HIV and TB occur as co-infections to each other, and multiple studies have proved the same. The clinical features in both these devastating diseases are almost the same and hence are almost indistinguishable clinically in the geriatric population. Atypical presentation with constitutional symptoms is seen commonly in elderly patients. In a study by O J Daniel et al.16 353 sputum smear positive TB patients were studied among which 16.4% were positive for HIV. Our study witnessed that among the 70 elderly patients studied, 9(12.9%) were positive for HIV. Hence, as described by many clinicians, it is rather difficult to identify the separate entities of TB and HIV among the elderly and high level of suspicion should be kept while dealing with such patients. Also, HIV screening should be mandatory in all elderly patients with Pulmonary Tuberculosis irrespective of age.17
While diabetes is common comorbid noted in various studies, hypertension (10%) was common in our study. Hypertension was common comorbid reported by Kwon et al.9 and Rawat et al.18 In a study by Nehal et al,. 19 Diabetes mellitus (48.57%) was the commonest comorbidity observed among the elderly followed by bronchial asthma (14.28%).
Diabetes mellitus increases the risk of active Tuberculosis and contribute to age related TB as the prevalence of diabetes increases with age.20
There was 11% mortality in our study population as our study was hospital based and carried out only on admitted patients and follow up was done till discharge from hospital. Mortality has been reported in studies which have done follow up. The study by Murali S21 reported Forty-two (4.3%) mortality over six months follow-up.
In view of atypical presentations and to avoid delayed diagnosis, screening for pulmonary TB by Chest X ray in elderly should be carried out whenever they are admitted in hospital and in those who are undernourished and are having immunocompromised state. As part of world Tuberculosis Day celebrations on March 24, 2022, we here at geriatric clinic had organised screening program in association with District TB office.
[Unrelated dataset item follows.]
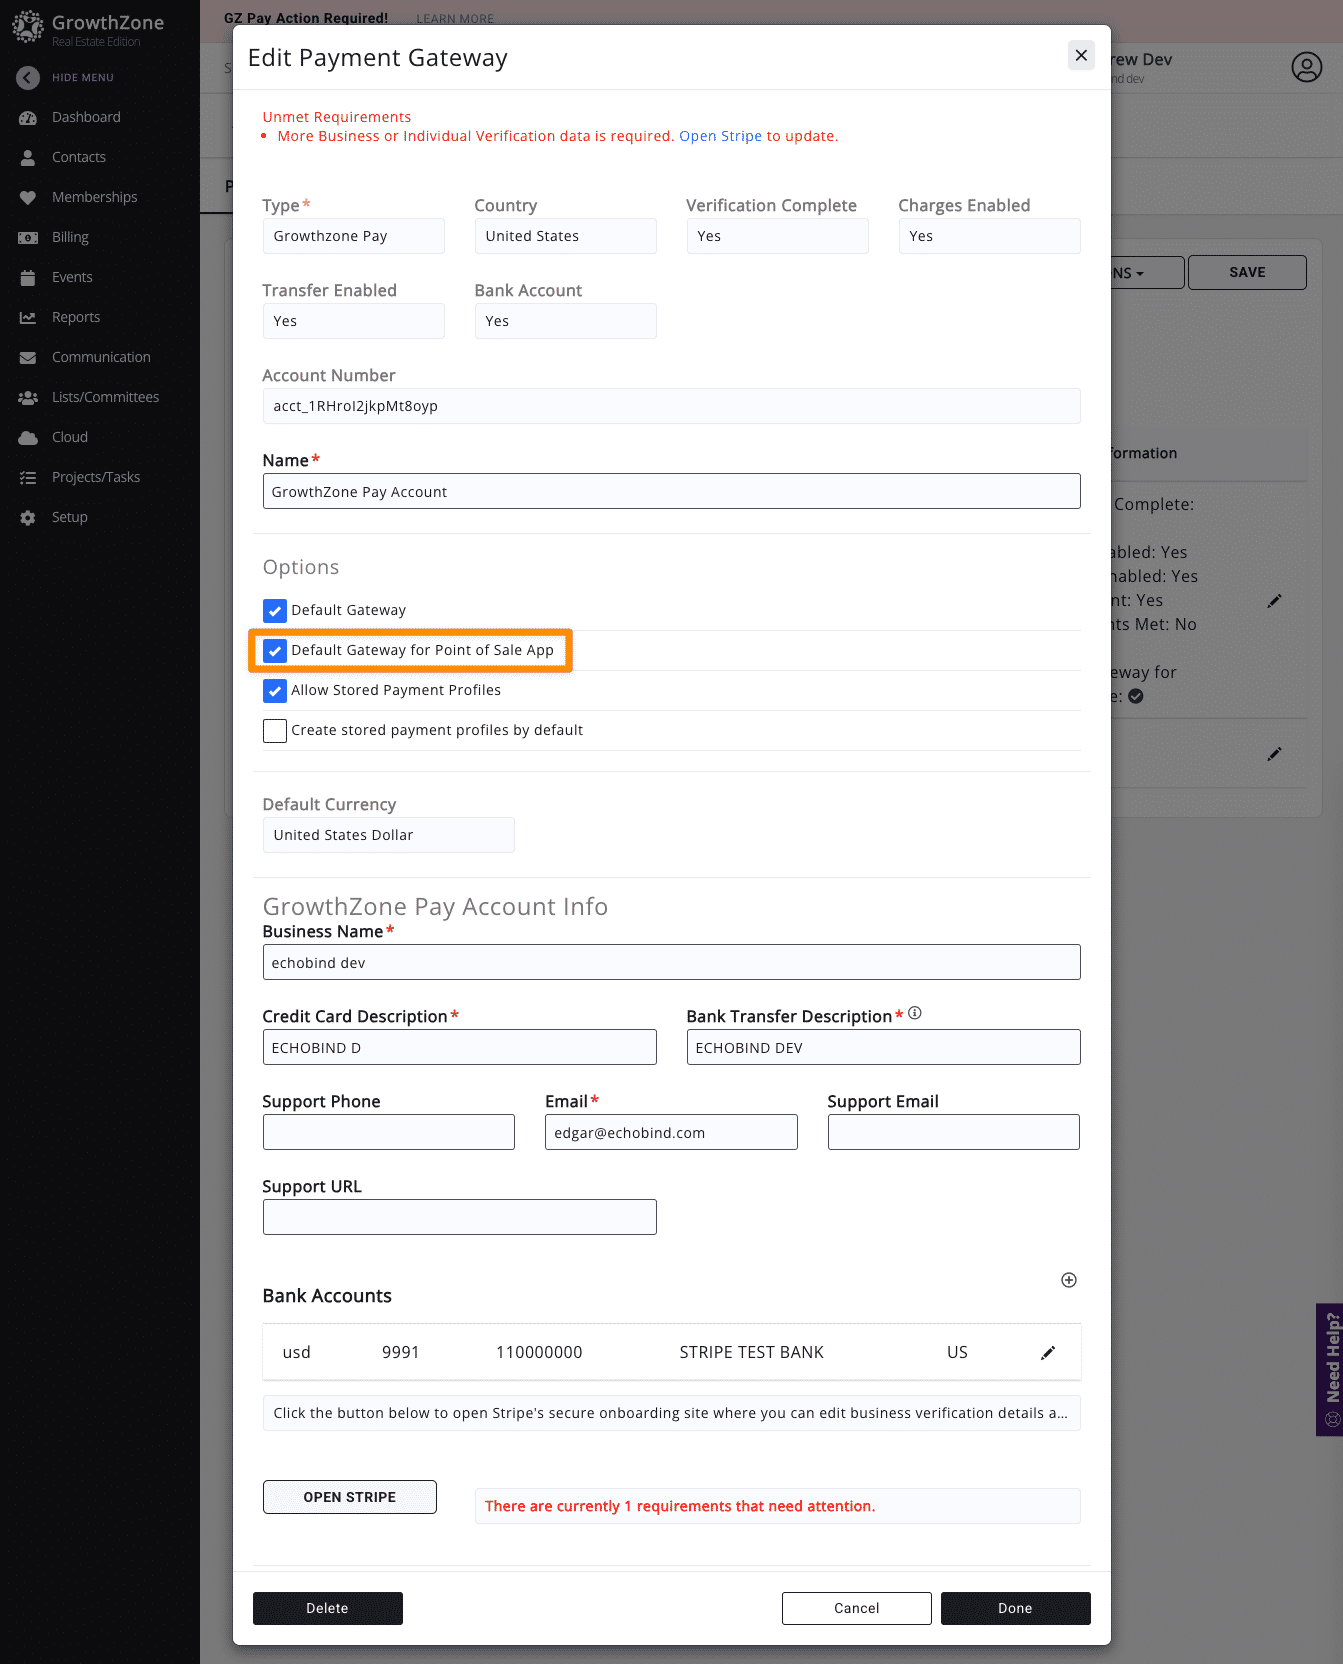Click the pencil icon for STRIPE TEST BANK
1343x1664 pixels.
coord(1047,1353)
We here screened all the 40 elderly persons who attended the Awareness program and found one person having infiltrative lesions which later turned to be Positive for Sputum AFB. Such screening measures not only help diagnosing a new case, but it will also help prevent spread.
Conclusion
The strong point regarding this study is that is has involved sputum positive cases only, hence has revealed the clear picture of correlation between clinical presentation and radiological features among elderly patients. The elderly manifesting with atypical symptoms of pulmonary tuberculosis, and having comorbidities leads to delay in diagnosis and management. This delay contributes to increased mortality. The elderly presenting with miliary mottling on X Ray, sputum for AFB should be carried out. Screening for Pulmonary Tuberculosis in patients with diabetes and hypertension should be considered. HIV testing in all elderly with pulmonary Tuberculosis should be mandatory. The role of Sputum test for ZN stain in diagnosis of pulmonary tuberculosis in elderly patients should not be undermined.